Autonomous driving is just one example of the high levels of expectation. Current test vehicles each have six to eight cameras plus radar and lidar units on board; these produce around 50 terabytes of data every hour. But that is not enough for fully networked, autonomous vehicles, for which the data volume will increase to around 150 terabytes. “When potting the associated sensors, cameras and control units, it is important to ensure that the application of material is precise and repeatable, regardless of whether the amount to be dispensed is 0.08 milliliters or 50 milliliters,” explains Christian Geier. Another, almost opposite extreme can be observed when potting high-voltage (HV) batteries for e-vehicles. In these cases, large quantities of thermally conductive paste are used to prevent damage to the battery and vehicle as a result of excessive temperatures. For each vehicle, approximately five to ten liters of these media are dispensed between the battery modules and the housing which encloses them, and this trend is increasing. “Due to their high viscosity and the high proportion of abrasive fillers, the application of heat transfer media is a challenge in light of the required cycle times as well,” says Geier. When selecting the appropriate system technology, it was therefore essential to pay attention to customized feeding and dispensing systems. Otherwise, users would risk higher maintenance and repair costs.
“The best technology, however, is of little use if it is not used optimally. This is why it pays to seek a close alliance with the system and materials manufacturer at a very early stage of the project,” says Geier. This gives us the opportunity to provide users with existing empirical values and thus to get the most out of the potting task in terms of quality, cycle time and process reliability.

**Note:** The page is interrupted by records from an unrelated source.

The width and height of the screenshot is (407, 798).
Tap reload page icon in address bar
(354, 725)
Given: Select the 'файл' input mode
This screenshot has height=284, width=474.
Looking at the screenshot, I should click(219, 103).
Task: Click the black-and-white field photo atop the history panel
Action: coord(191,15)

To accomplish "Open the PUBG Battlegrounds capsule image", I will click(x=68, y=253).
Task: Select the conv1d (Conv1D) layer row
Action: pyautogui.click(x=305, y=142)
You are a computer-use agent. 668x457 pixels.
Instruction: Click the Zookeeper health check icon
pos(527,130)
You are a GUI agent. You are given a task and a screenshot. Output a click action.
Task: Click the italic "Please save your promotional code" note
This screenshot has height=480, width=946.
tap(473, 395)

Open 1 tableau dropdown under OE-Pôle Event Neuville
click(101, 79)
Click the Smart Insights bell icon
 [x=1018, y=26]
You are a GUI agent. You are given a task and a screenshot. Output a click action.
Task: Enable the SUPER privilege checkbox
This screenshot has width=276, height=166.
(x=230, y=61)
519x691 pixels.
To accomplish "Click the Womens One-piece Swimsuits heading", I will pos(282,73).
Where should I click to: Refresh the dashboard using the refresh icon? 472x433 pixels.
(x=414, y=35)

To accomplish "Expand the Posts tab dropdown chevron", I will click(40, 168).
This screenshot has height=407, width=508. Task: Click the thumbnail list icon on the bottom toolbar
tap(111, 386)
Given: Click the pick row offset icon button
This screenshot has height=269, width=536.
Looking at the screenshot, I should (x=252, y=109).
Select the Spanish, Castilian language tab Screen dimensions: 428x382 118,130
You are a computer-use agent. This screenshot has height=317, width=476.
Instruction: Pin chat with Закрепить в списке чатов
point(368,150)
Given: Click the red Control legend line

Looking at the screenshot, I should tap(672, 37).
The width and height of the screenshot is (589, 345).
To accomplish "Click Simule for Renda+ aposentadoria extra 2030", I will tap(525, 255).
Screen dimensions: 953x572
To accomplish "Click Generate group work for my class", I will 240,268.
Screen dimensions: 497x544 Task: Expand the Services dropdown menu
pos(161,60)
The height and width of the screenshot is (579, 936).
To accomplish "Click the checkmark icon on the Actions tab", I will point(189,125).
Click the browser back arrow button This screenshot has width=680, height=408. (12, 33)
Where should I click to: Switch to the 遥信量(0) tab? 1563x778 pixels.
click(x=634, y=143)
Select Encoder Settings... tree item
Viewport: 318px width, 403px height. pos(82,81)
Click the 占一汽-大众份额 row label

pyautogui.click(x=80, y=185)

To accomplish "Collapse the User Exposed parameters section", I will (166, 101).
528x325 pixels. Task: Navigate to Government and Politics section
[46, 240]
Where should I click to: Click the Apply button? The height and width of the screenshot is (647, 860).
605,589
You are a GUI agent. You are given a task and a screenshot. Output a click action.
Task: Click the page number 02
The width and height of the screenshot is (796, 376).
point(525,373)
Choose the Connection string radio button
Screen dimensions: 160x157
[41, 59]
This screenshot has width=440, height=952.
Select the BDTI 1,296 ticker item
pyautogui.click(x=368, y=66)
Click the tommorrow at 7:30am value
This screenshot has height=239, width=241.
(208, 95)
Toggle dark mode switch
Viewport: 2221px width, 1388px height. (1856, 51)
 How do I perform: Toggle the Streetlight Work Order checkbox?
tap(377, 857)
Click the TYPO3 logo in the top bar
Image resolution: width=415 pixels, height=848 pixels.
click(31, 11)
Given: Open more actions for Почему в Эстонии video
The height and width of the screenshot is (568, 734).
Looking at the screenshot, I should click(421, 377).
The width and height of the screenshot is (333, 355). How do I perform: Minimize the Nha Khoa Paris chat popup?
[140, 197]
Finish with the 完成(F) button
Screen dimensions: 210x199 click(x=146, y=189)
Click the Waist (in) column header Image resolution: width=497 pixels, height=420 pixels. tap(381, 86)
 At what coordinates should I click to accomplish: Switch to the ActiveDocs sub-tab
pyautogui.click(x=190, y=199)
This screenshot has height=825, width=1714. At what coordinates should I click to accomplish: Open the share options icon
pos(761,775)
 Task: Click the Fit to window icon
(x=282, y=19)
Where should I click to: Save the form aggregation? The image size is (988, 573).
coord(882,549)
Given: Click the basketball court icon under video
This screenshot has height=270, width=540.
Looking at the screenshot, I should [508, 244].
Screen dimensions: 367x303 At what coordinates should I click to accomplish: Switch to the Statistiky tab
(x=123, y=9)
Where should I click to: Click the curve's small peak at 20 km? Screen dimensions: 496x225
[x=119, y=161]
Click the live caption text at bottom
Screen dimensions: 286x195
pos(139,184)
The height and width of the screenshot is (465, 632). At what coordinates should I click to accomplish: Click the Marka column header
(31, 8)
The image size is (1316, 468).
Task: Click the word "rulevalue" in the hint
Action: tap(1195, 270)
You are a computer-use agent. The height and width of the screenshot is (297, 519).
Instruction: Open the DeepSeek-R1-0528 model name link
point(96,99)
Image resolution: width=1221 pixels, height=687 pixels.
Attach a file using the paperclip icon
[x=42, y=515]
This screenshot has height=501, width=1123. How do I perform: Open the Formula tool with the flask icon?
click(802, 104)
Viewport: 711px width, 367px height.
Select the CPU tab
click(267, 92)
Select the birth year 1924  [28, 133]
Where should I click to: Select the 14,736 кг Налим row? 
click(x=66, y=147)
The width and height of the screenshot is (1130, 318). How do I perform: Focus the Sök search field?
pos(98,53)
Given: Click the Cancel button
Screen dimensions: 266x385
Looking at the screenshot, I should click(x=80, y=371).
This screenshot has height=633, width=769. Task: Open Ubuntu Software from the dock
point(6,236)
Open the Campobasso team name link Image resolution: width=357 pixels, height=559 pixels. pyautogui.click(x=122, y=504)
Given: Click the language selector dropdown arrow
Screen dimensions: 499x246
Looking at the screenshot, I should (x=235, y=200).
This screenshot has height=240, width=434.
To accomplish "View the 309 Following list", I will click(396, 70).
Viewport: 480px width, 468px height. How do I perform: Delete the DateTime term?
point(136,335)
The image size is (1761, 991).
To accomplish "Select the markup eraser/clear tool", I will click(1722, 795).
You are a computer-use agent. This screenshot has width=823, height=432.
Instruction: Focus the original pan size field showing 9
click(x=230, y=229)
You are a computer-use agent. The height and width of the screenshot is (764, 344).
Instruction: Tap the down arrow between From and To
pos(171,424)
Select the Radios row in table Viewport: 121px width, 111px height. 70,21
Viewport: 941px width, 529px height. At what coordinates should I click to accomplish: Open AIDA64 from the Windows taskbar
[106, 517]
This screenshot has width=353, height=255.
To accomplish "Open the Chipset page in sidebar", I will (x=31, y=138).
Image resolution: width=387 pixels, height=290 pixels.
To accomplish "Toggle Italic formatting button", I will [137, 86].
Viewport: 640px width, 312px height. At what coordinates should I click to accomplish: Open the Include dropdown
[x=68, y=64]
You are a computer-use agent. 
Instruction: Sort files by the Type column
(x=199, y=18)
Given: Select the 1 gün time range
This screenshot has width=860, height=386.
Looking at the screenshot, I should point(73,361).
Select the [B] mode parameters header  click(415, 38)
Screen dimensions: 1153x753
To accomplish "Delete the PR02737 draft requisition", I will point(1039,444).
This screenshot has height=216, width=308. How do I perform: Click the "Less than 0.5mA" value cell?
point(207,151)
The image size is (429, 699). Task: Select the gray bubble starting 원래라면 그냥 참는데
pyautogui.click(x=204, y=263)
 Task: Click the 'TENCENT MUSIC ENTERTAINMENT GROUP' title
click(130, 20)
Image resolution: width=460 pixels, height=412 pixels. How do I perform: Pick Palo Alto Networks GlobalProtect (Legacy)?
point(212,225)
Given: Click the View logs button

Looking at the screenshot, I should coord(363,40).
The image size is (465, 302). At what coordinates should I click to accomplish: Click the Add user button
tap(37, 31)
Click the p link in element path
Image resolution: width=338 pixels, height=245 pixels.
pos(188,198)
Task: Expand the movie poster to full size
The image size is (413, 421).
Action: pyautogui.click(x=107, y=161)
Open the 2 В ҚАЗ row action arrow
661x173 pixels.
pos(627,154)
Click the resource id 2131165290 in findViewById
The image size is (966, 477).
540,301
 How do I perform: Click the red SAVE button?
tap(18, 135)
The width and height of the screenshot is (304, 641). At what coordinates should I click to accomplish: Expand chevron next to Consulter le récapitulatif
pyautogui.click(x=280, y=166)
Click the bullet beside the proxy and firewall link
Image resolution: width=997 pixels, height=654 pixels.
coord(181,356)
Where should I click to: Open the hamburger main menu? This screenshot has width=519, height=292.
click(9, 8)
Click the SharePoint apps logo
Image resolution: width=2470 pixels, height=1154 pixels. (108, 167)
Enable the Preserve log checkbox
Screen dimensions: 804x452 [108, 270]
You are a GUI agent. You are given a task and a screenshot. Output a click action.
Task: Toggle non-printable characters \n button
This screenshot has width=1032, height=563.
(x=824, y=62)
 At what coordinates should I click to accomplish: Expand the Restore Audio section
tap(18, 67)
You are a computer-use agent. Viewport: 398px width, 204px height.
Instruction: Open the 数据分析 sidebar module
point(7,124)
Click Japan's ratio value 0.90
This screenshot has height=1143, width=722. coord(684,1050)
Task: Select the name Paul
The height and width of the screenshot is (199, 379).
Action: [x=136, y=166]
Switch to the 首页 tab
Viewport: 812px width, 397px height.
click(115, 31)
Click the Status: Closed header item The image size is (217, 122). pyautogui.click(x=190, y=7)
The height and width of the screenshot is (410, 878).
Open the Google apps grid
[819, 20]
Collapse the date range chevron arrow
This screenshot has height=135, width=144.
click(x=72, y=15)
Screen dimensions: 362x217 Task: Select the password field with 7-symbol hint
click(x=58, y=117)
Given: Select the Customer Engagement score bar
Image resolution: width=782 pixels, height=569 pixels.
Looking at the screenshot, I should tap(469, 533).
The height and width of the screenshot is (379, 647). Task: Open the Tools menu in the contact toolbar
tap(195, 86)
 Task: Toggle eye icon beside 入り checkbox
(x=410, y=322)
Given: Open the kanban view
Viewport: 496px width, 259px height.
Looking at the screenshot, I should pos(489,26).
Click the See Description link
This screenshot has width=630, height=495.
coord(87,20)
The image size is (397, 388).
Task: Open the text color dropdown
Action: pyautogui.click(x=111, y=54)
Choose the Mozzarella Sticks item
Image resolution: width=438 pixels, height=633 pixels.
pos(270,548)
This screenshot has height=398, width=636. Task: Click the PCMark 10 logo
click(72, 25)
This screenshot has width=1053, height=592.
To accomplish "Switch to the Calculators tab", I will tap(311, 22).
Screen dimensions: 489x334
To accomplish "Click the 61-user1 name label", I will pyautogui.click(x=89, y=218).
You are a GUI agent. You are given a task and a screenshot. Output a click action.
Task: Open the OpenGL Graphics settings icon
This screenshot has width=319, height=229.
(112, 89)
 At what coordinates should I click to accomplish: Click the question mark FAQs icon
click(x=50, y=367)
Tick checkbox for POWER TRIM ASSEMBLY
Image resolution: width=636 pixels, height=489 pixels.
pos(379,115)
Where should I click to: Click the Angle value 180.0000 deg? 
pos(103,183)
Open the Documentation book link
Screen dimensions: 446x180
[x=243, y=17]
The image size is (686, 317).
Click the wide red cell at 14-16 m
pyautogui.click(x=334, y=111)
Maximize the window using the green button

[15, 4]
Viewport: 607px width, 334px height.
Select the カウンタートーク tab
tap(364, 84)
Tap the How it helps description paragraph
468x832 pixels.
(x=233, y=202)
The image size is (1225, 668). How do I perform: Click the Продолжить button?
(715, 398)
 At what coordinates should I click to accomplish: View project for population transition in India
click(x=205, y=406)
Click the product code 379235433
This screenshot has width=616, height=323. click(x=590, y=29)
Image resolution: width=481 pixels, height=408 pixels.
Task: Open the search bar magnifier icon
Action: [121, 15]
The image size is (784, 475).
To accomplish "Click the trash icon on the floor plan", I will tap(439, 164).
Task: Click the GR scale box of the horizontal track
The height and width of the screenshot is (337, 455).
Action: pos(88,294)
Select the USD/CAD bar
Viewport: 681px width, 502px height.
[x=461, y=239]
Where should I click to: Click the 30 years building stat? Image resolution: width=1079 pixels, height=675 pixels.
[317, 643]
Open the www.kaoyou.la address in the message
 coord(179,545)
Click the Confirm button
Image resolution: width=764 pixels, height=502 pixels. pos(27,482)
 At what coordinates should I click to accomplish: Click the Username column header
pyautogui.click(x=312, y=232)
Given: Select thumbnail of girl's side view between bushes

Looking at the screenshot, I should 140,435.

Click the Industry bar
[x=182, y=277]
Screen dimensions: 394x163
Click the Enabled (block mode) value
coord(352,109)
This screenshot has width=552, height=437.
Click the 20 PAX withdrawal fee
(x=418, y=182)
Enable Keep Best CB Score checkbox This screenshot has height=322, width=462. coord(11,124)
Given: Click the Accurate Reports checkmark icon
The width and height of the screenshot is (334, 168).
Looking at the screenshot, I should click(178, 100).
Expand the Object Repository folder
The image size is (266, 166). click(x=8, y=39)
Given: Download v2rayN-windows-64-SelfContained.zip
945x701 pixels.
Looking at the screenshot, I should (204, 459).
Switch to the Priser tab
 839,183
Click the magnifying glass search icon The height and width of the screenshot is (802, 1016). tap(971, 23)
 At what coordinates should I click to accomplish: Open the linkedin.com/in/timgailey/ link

A solution for cases of extreme heat
Electromobility picks up speed: Vehicles with alternative drive systems are regarded as a key element in the struggle against noise pollution and constantly increasing emissions. The core component of these vehicles is their integrated high-voltage (HV) battery. Thermal influences have enormous effects on their service life, capacity and particularly on their operational safety. Outside temperatures of 50 to 77°F and operating temperatures of approximately 68 to 104°F are ideal for the normal operation of an e-vehicle. Excessively high temperatures can cause internal short-circuiting resulting in severe to irreparable damage to the HV battery and vehicle. In order to prevent this damage, large amounts of thermally conductive paste are dispensed between the battery and the housing. These media ensure reliable heat transfer and thus contribute to preventing potential defects due to overheating. Scheugenpflug has a new dispensing solution in the program especially for this task. The extremely robust system, consisting of the high-performance Dos HP dispenser and the PailFeed200 abrasive material feeding system enables dispensing speeds of up to 80 ml/s even for highly abrasive thermal interface materials.